Task: Show every line from the data below that contains the word "should".

==================================================

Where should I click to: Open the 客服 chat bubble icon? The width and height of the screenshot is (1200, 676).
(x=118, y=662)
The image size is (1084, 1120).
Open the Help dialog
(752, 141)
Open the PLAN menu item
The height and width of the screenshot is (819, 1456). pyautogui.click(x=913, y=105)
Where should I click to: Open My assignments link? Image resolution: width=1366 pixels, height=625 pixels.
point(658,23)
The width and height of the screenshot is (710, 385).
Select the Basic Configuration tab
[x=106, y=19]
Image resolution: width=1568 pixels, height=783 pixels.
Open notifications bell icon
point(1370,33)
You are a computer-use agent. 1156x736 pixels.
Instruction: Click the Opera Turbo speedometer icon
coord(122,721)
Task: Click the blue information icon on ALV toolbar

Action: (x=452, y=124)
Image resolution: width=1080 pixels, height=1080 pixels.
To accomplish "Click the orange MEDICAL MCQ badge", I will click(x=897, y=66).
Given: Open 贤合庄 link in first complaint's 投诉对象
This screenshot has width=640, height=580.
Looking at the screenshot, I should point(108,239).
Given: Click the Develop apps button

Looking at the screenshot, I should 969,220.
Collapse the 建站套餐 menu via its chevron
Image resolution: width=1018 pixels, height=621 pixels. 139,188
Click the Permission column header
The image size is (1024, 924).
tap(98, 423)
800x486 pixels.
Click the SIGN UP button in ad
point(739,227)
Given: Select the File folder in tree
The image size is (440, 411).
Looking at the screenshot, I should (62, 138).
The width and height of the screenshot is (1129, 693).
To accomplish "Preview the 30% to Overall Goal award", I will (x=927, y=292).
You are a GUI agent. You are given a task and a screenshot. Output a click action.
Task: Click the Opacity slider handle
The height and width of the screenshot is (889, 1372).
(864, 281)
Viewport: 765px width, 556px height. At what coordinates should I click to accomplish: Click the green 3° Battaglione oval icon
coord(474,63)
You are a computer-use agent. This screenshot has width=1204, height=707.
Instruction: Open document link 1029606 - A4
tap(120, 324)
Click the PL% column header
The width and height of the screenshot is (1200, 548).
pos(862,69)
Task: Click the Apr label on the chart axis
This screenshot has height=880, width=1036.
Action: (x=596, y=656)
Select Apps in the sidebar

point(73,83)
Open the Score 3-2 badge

==================================================

Task result:
Where should I click to: Open the 客服 chat bubble icon? The width and height of the screenshot is (1200, 676).
Where should I click to: Open My assignments link? Image resolution: width=1366 pixels, height=625 pixels.
Looking at the screenshot, I should point(108,239).
Looking at the screenshot, I should 969,220.
Looking at the screenshot, I should (62, 138).
Viewport: 765px width, 556px height. At what coordinates should I click to accomplish: Click the green 3° Battaglione oval icon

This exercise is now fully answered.